Professor receives prestigious award for public service

Munir PirmohamedA senior academic at the University has received a prestigious award from the University of North Carolina (UNC) for his contribution to the field of personalised health.

Professor Munir Pirmohamed, NHS Chair of Pharmacogenetics at the University’s Wolfson Centre for Personalised Medicine, has been awarded the 2011 Award for Public Service by UNC’s Institute for Pharmacogenetics and Individualised Therapy (IPIT) for his influence in affecting policy changes at national and international level through his work developing individualised therapy.

Within the Wolfson Centre for Personalised Medicine, Professor Pirmohamed leads a team of scientists, researchers and nurses in identifying genes and pathways which dictate a patient’s positive or negative response to a drug.  Radical changes to healthcare will see future treatments tailored to the individual needs of each patient in contrast to the current concept of ‘one treatment fits all’.

Professor Pirmohamed was selected by UNC for his leadership in building the UK’s personalised health network and his work in driving adverse drug reaction pharmacogenetics in Europe.

UNC also acknowledged his sustained efforts in the discovery and implementation of personalised medicine.

Professor Pirmohamed has several other links with the US, including serving on the Mayo clinic’s External Scientific Advisory Panel for their Pharmacogenetics programme, serving as a member of the International Warfarin Pharmacogenetics Consortium out of Stanford University and the Personalised Medicine Advisory Board at Children’s Mercy Hospitals and Clinics in Kansas, and through collaborations with the Hamner Institute in North Carolina and FDA National Centre for Toxicological Research in Arkansas.

*Entries shown*
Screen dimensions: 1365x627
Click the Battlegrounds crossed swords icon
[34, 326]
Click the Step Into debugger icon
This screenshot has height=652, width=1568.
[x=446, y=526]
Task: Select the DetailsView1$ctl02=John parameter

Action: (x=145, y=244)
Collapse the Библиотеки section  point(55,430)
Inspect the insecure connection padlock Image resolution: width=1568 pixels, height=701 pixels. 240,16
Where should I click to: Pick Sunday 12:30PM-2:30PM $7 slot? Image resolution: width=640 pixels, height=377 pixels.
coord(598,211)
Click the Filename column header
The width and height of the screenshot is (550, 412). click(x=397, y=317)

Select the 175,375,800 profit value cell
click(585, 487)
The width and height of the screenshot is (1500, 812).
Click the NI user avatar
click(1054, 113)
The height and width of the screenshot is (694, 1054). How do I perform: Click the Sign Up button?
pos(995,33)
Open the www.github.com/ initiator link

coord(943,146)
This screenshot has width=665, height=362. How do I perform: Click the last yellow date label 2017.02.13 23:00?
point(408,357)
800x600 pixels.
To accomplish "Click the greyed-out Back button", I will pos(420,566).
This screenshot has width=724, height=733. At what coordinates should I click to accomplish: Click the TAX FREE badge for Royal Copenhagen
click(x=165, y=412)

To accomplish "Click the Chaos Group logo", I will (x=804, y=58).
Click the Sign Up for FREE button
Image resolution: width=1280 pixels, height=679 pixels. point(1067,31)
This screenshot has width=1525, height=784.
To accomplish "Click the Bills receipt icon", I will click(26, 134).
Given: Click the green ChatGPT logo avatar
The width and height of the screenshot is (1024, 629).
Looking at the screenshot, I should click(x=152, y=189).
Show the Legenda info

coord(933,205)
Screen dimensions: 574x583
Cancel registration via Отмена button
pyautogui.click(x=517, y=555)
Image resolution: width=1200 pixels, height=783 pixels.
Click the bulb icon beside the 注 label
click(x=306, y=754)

*Work to complete*
a) In the article about the award, change "leadership" to "role" in the passage from "Professor Pirmohamed was" up to and including "pharmacogenetics in Europe.", and write out that passage.
b) Answer these from the article about the award:
(i) Which year's Award for Public Service did Professor Pirmohamed receive?
(ii) Where are the Children's Mercy Hospitals and Clinics, whose Personalised Medicine Advisory Board he serves on?
(iii) What does the team he leads at the Wolfson Centre work to identify?
The material plays no part here.

*Answers to the exercises*
a)
Professor Pirmohamed was selected by UNC for his role in building the UK’s personalised health network and his work in driving adverse drug reaction pharmacogenetics in Europe.

b)
(i) The 2011 Award for Public Service.
(ii) In Kansas.
(iii) Genes and pathways that dictate a patient's positive or negative response to a drug.